More preferable than the direct product covariance structure
would be to use a spatial covariance structure. I would note
that the time between measurements following each treatment is not
uniform. The AR(1) covariance structure is generally employed
when there is a uniform spacing of events over time. If you did
have uniform spacing, then for your problem where there are only
two treatments, a REPEATED statement using the SP(POWA)(time trt)

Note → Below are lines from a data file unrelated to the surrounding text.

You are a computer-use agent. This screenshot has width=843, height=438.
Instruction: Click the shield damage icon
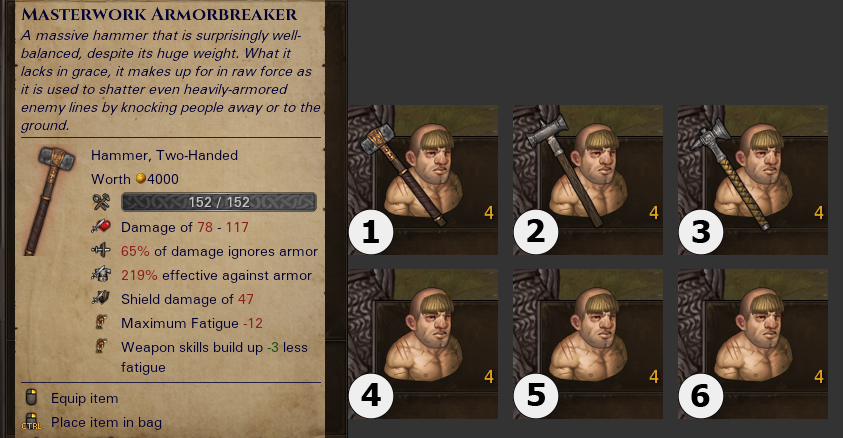pos(101,298)
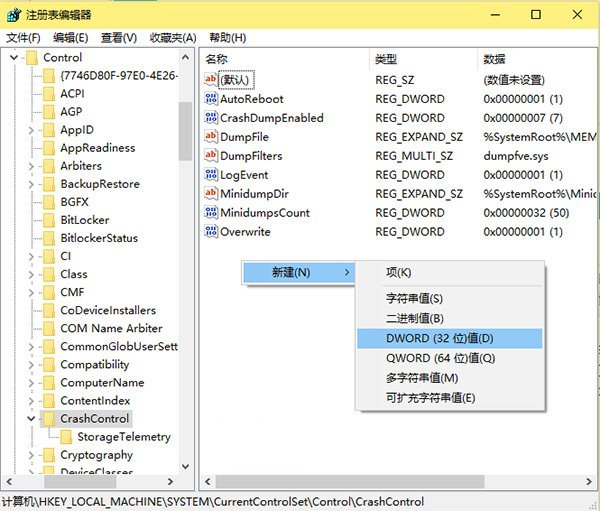The image size is (600, 511).
Task: Expand the Cryptography tree node
Action: 31,455
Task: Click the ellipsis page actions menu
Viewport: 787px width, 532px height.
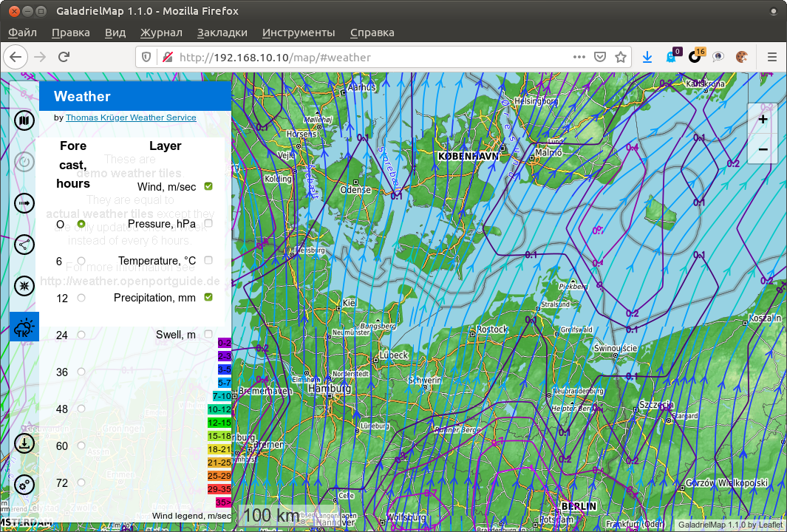Action: click(579, 57)
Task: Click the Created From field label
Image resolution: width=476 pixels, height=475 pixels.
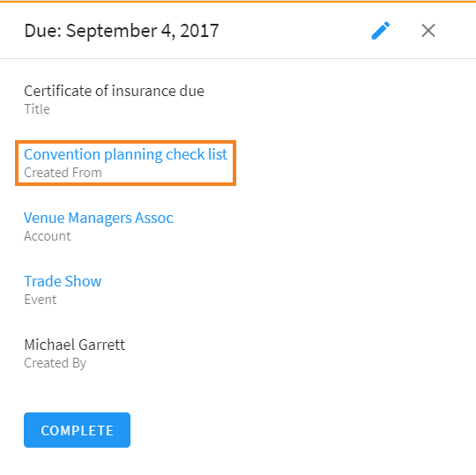Action: click(x=63, y=173)
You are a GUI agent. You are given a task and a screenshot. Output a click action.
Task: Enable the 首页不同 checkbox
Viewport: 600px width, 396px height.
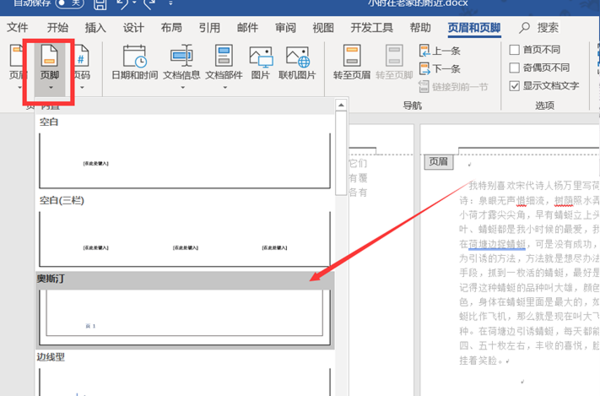pyautogui.click(x=514, y=50)
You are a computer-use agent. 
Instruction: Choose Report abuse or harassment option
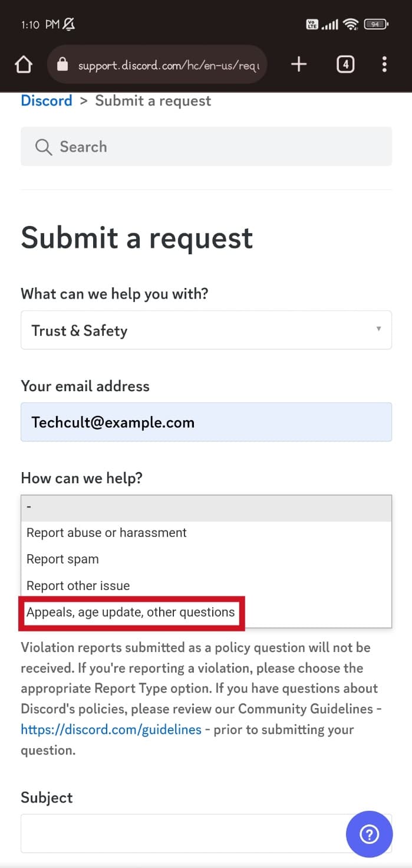point(107,533)
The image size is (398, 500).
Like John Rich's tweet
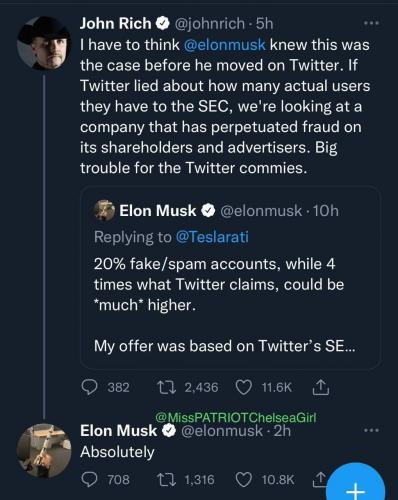(244, 387)
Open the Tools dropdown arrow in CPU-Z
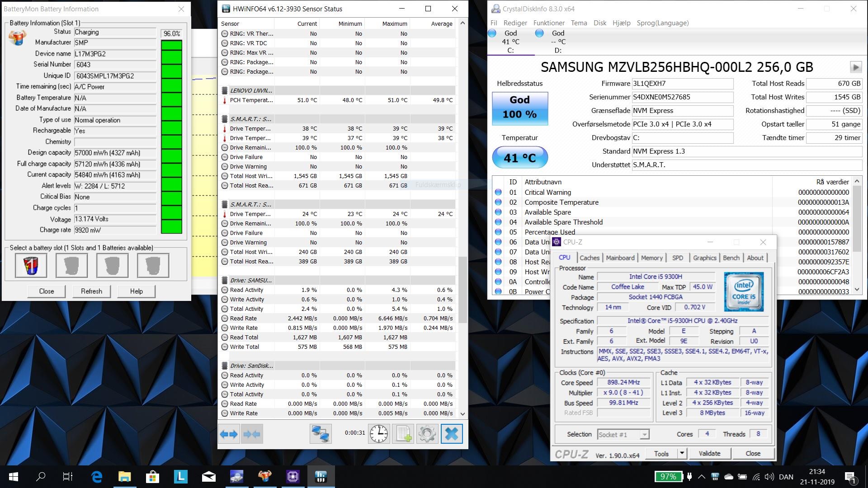Image resolution: width=868 pixels, height=488 pixels. click(682, 453)
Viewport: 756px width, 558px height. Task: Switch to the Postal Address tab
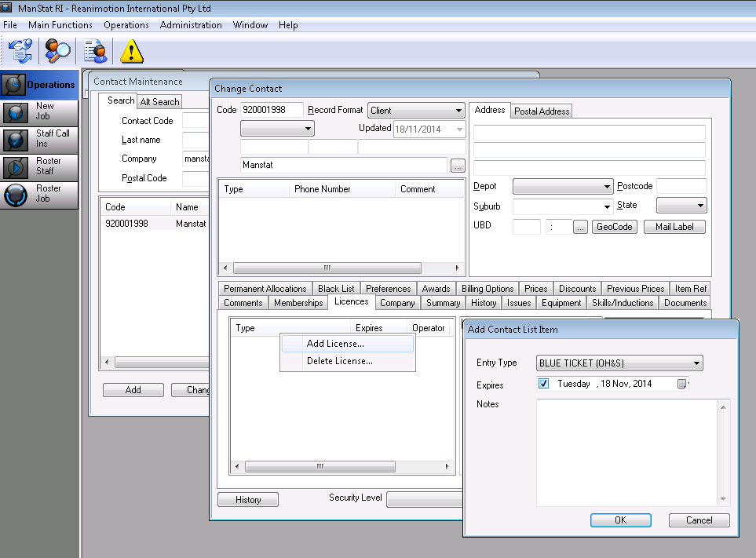[542, 111]

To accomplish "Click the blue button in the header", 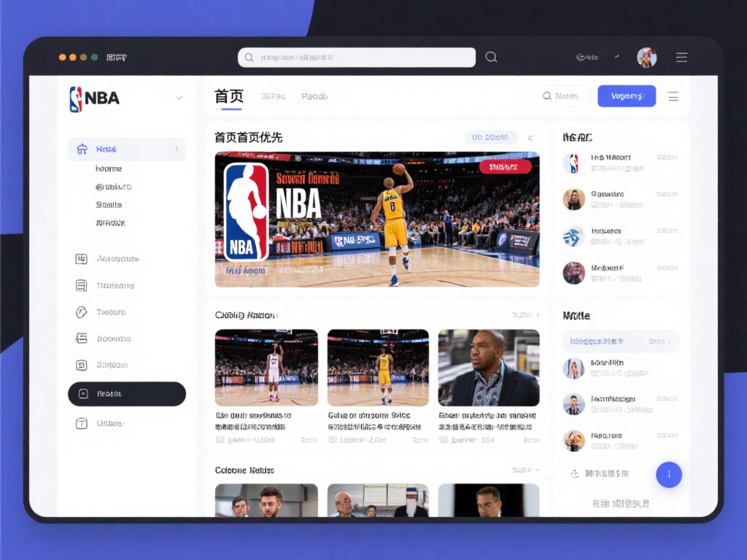I will 626,96.
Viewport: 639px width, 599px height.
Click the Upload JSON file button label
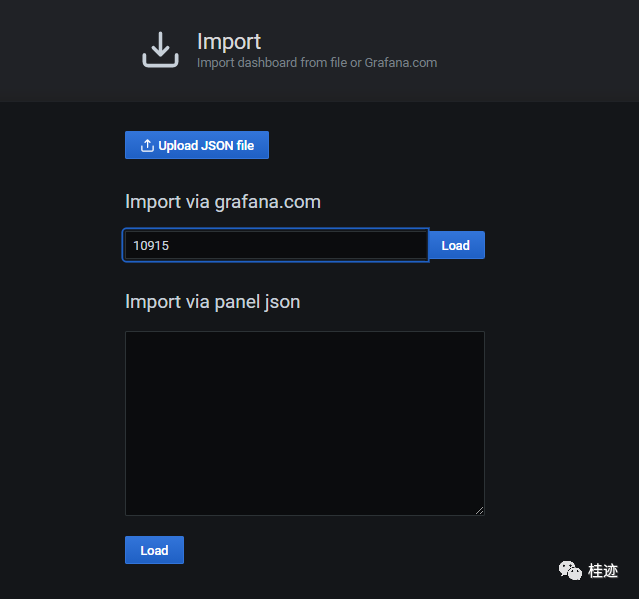point(206,145)
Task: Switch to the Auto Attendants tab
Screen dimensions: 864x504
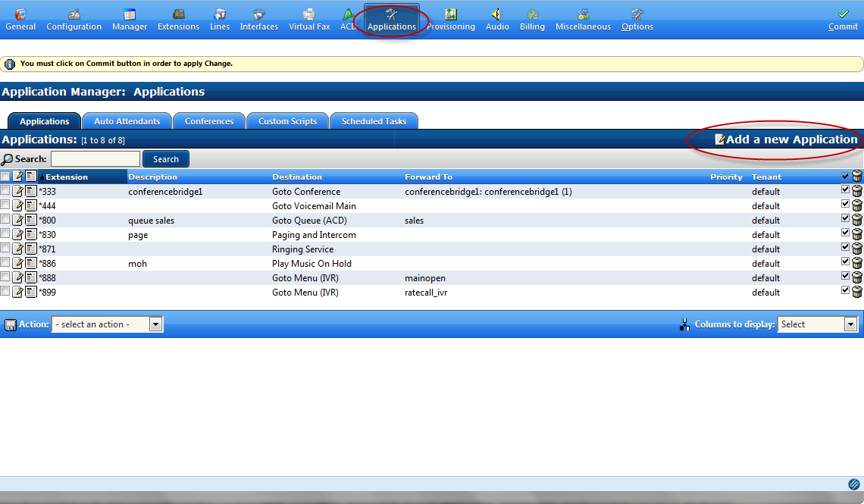Action: [x=127, y=121]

covariance specification should produce the same results as
the direct product covariance structure (assuming an AR(1) model
for each treatment) if you coded time as 1, 2, 3, 4, ... rather
than coding time as 1, 2, 4, 10, ...
The AR(1) covariance structure assumes that the correlation between
hours 1 and 2 is the same as the correlation between hours 2 and 4
and also the same as the correlation between hours 4 and 10 (etc.).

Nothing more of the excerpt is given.